My model for youth ministry has four legs and a wet nose.
Back when I was a baby Core Member, I attended my first Life Teen Conference in Mesa, AZ in June of 1999. Of all the messages of that week one has stuck with me and has been my constant model for youth ministry for 13 years and will continue to be so.
In one particular session we were given two metaphors for youth ministry, one stuck with me and the other didn’t. The first was about baseball. I remember taking detailed notes, but can’t remember at all what the point was … nor can I find my notes. The second didn’t require a single word to be written down because the message went straight to my heart.
The speaker alluded to the Gospel of John and the parable of the Good Shepherd. He said if we used shepherd imagery for youth ministry the teens would be the sheep, the parish priest who is “in persona Christi” is the shepherd and the youth minister is the sheep dog. The Youth Minister makes sure the sheep (teens) are where they need to be, are safe and know where the shepherd is going.
This analogy got my imagination going. I love dogs, I always have. There are many kinds of sheep dogs, but the breed I fixated on is the Great White Pyrenees. This is very large, white, round headed dog. The beauty of this dog is it can lie lazily among a herd of sheep and no one would know it is there. But when the herd is threatened, then the dog leaps into action and asserts their size and strength to eliminate the threat.

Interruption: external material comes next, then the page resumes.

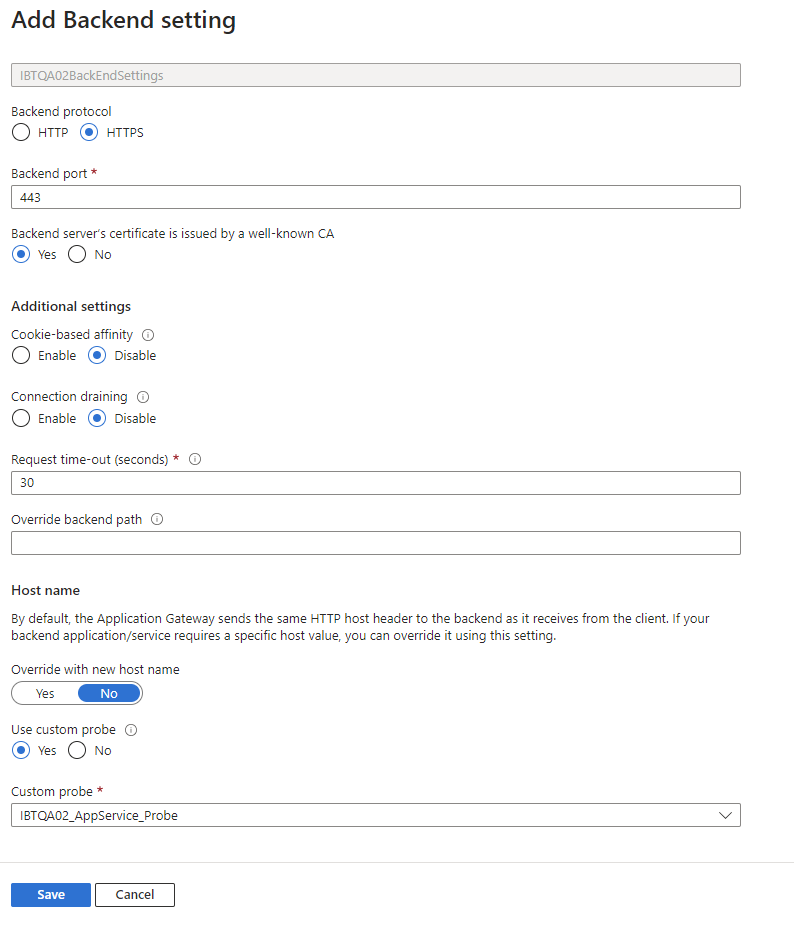Click the Backend port input field
The height and width of the screenshot is (925, 794).
375,196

Here’s how I apply this analogy. At a youth Mass, Life Night, Summer Camp, or a retreat session I make sure my Core Members and myself are sitting among the youth who are present, like the dog among the sheep. We don’t sit behind the group or off to the side, but among them.
This helps both practically and relationally. Practically speaking, it puts us in the middle of things so we can “scare off” any “threat” of distractions or disturbances at Mass, Life Nights or whatever else is going on. In the same way we are available to answer any brief questions related to what is going on.

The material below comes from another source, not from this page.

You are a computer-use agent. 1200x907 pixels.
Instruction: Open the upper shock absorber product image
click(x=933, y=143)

Relationally, this simple practice breaks down barriers and opens hearts. Sitting with the teens in any situation communicates to them that we are in this together, that they are not alone on this journey. We as adults are open to experiencing all that they will experience, that we will make ourselves vulnerable just as we expect them to be. So we don’t just sit with them, we play, we dance, we get dirty and we pray just as hard.
In terms of protection, an adult who is constantly sitting among the teens will more quickly pick up on relationships that may be of concern, whether they are between teens or between teens and other adults.
This is the only way I know to do youth ministry. I am a sheep dog; I protect and run with the sheep in my care as I lead them closer to our shepherd, our master, Jesus Christ.